Most LGBTQ elders feel lonely. Here’s what organizations are doing to help.


More than 3 million LGBTQ adults over age 50 live in the U.S. – and more than half of them feel lonely.

LGBTQ older adults are three or four times less likely than older Americans in general to be parents – meaning in most cases they don’t have children able to take care of them. They’re twice as likely to live alone, according to LGBTQ elder advocacy organization SAGE.

But these problems often regularly go unnoticed. “Invisibility is one of the biggest challenges that LGBTQ elders face,” says Michael Adams, CEO of SAGE.

“This is in the context of a country where adult children and spouses and partners are the primary sources of care and support for older people later in life,” Adams adds.
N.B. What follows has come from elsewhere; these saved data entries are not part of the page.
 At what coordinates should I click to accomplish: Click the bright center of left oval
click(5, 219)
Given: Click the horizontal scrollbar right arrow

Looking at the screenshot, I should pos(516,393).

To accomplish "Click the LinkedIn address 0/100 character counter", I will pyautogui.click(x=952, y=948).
This population is set to reach about 7 million by 2030, meaning millions more could face the same feelings. While LGBTQ elders face unique complications when it comes to aging, programs around the country offer ways to help them attain emotional, physical and financial security.
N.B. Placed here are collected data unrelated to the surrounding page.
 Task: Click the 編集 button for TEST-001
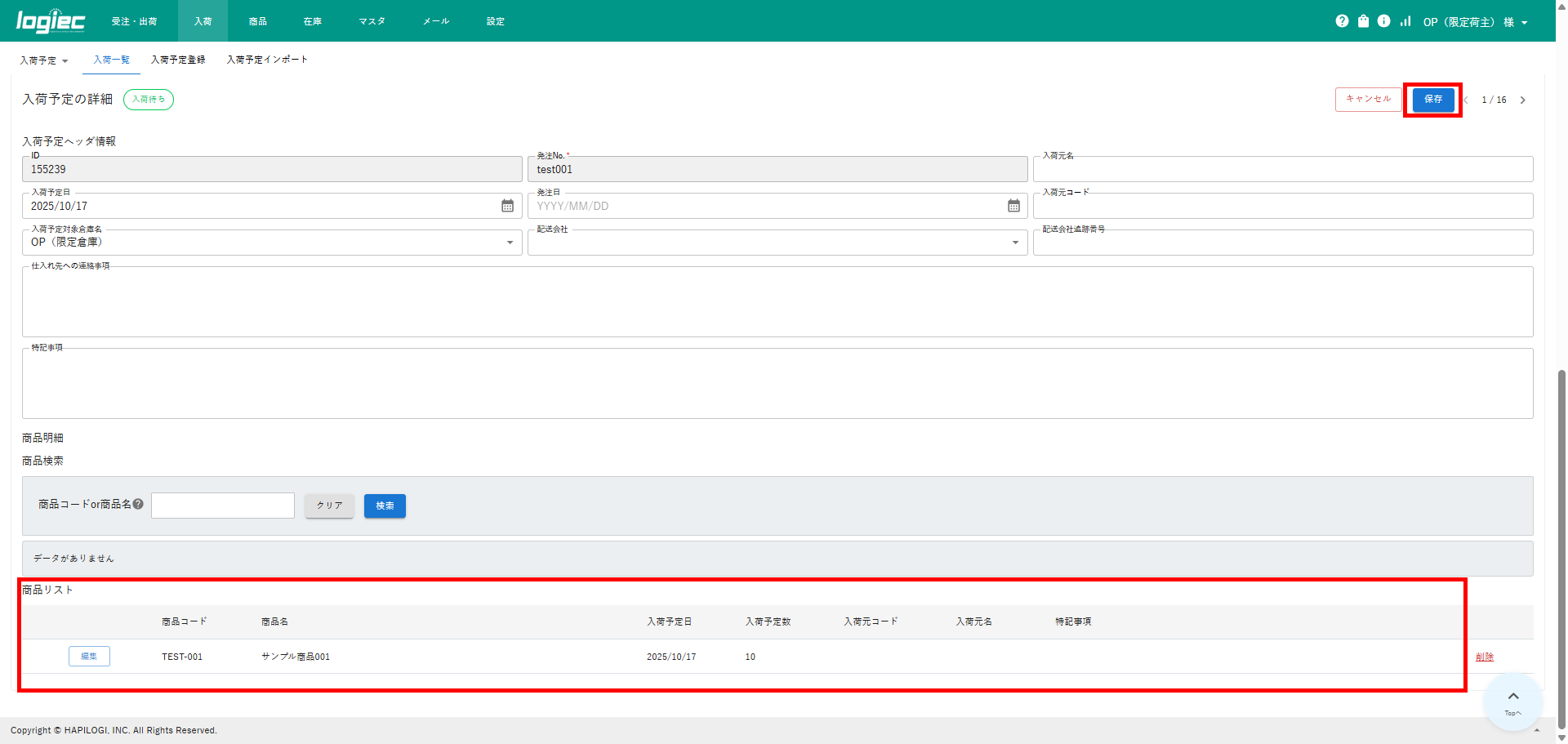(89, 656)
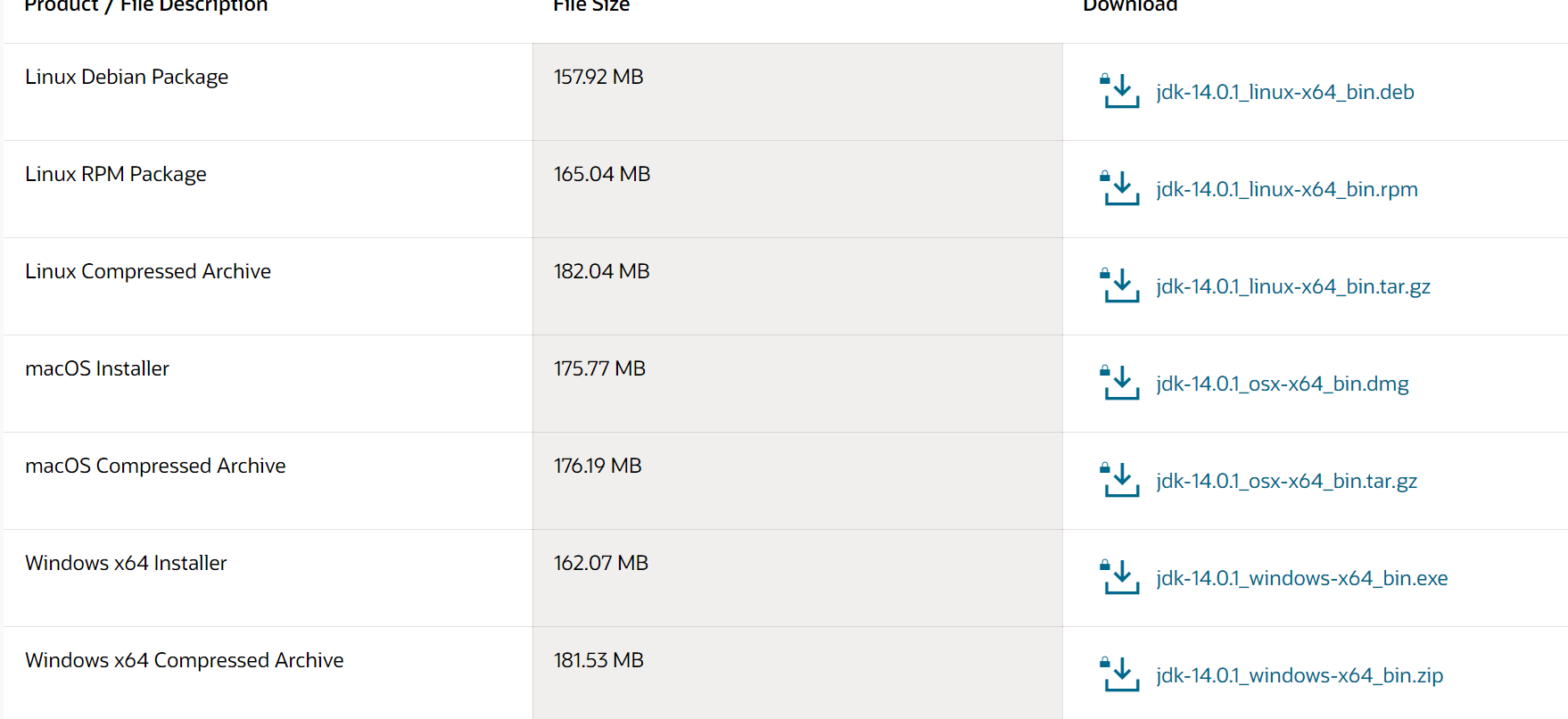Open the jdk-14.0.1_osx-x64_bin.dmg link
This screenshot has height=719, width=1568.
pos(1282,384)
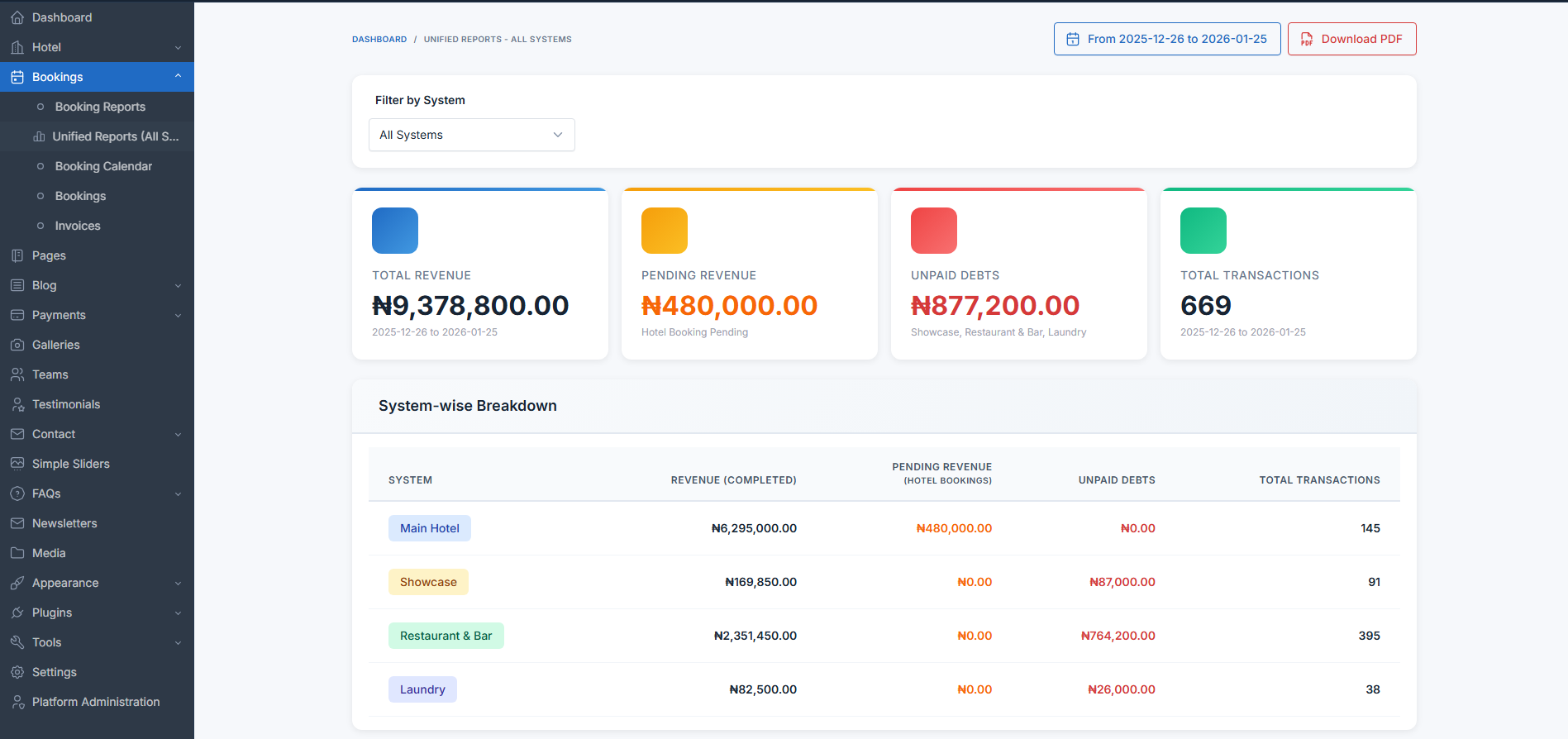
Task: Click the Dashboard home icon in sidebar
Action: pos(17,17)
“There are real gaps here. There are real challenges here. And we’re also talking about a very resilient community of elders,” Adams says.

SAGE offers services and programs that are specifically designed for LGBTQ elders –think traditional senior centers with hot meals and exercise classes but in a dedicated safe space. The pandemic has evidently migrated certain programs online.

Dominique Lebreton, 60, found comfort in SAGE through its video chat services and made a friend she speaks with for about an hour a week. Her adoptive daughter – a member of her “chosen family” – introduced her to the organization and helped her enroll.

The New York resident is grateful for the respite from isolation. “I didn’t expect to get past 60, the whole thing just seemed like a hopeless endeavor,” she says. Lebreton, who is transgender and bisexual, also has the mental health condition dissociative identity disorder due to childhood trauma.

“When that day comes, if that day comes, in-person would be nice,” she says. “I’m in no hurry for it to happen because it’s dead of winter.”

The organization provides case management services, like helping somebody sign up for Medicare veterans benefits, or helping a person transition from a three-story walk up into an apartment that is on the ground floor because they can no longer get up and down the stairs. The group also helps train nursing homes on how to work respectfully and effectively with LGBTQ elders.

Several factors contribute to higher levels of poverty among LGBTQ older folks. Historically, employment benefits have not been made available in equal terms for LGBTQ people, like health insurance for partners, Adams said. As of 2018, 17% of new HIV diagnoses in the U.S. came from people 50 years old and above.

“The cumulative impact of discrimination in the workplace and denial of workplace benefits over the lifetime creates poverty and we see that in the statistics about retirement savings and assets that LGBTQ older people have as they enter retirement,” Adams says.

Being a part of SAGE’s leadership was a no-brainer for Adams after watching his grandmother age. Even someone with loyal, loving people around still struggled with aging. What would it be like for someone without anyone around?

“It just kept on hitting me how incredibly difficult it would be for members of my own community, members of the LGBTQ+ community, who get to that point in life, but don’t have any of those supports, don’t have any of that family structure,” Adams says.

Learn about the historyStonewall Community Development Corporation also offers programs to help aging community members. Executive director Paul Nagle told program director Sayief Leshaw something that inspired him to get involved with Stonewall in the first place: The generation of older adults that were in the streets – i.e. in the wake of the Stonewall riots in 1969 – are the ones that are now having to go back into the closet to safely access services.

Pay attention to needs of community. “Whether it is serving as a volunteer in a community-based organization like SAGE, or just opening our eyes and noticing that the person who lives down the street from us or down the hall from us might be an elder living in isolation who needs support, who needs friendship and also recognizing that our elders are vibrant people in our community, but they’ve contributed so much to our community,” Adams says.

Don’t throw this group a pity party. “We’re talking about incredibly resilient people,” Adams says. “We’re talking about elders who’ve lived through decades of oppression, discrimination, invisibility, violence, and who have not only survived, but continued to thrive.”